Lets write each $\tilde{x}_n$ as $\tilde{x}_n=(x_k^n)_{k\in\mathbb{N}}$.  The idea is that since $\|A\tilde{x}_n-\tilde{y}\|_2^2=\sum_{k=1}^\infty \frac{(x^n_k-1)^2}{k^2}\underset{n\rightarrow \infty}{\longrightarrow} 0$, a lot of the numbers $x_k^n$ will have to be "near" $1$. But these $x_k^n$ will inflate  the corresponding norm $\|\tilde{x}_n\|_2= \left(\sum_{k=1}^\infty (x_k^n)^2\right)^{1/2}$. 

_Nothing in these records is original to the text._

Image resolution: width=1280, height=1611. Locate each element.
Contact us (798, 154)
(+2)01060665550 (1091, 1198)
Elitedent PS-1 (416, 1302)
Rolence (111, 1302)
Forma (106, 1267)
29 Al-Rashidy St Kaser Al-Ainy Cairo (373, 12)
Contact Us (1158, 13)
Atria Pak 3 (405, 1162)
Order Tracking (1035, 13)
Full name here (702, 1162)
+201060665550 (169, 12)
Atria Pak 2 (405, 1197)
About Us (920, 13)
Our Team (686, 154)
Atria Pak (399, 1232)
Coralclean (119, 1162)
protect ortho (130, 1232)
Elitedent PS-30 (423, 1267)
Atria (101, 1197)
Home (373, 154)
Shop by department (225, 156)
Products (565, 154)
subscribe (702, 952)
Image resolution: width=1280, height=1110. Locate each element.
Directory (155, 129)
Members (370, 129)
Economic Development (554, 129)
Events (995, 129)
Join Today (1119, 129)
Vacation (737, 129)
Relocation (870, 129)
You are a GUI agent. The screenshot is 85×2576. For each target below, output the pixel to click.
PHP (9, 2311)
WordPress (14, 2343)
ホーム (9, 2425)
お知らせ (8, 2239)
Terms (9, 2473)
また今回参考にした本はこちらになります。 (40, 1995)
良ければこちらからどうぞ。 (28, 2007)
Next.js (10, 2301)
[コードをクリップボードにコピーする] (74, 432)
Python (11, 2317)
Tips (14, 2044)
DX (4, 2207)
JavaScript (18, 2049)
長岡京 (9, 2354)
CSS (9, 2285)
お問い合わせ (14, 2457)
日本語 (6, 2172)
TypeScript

Let $N_0\in \mathbb{N}$. For $\varepsilon = \sum_{k=N_0}^\infty \frac{1}{4k^2}$, there exists an $n_0$ such that 
$$ \sum_{k=1}^\infty \left(\frac{x_k^n-1}{k}\right)^2<\varepsilon=\sum_{k=N_0}^\infty \frac{1}{4k^2}, \ \ \forall n\geq n_0.$$
We consider the sets $A_n=\{k\in \mathbb{N}: x_k^n\geq \tfrac{1}{2}\}$. Then the cardinality of each $A_n$ is at least $\#A_n\geq N_0$. If not, then 
$$\sum_{k=1}^\infty \left(\frac{x_k^n-1}{k}\right)^2 \geq \sum_{k\notin A_n} \left(\frac{x_k^n-1}{k}\right)^2 \geq \sum_{k\notin A_n} \frac{ 1}{4k^2}\geq \sum_{k=N_0}^\infty \frac{ 1}{4k^2}=\varepsilon, $$
a contradiction.
So, for every $n\geq n_0$, $\|\tilde{x}_n\|_2\geq \left(\sum_{k\in A_{n}} \frac{1}{4}\right)^{1/2}\geq \frac{\sqrt{N_0}}{2}$. Since $N_0$ was arbitrary, $(\tilde{x}_n)_{n\in\mathbb{N}}$ is unbounded.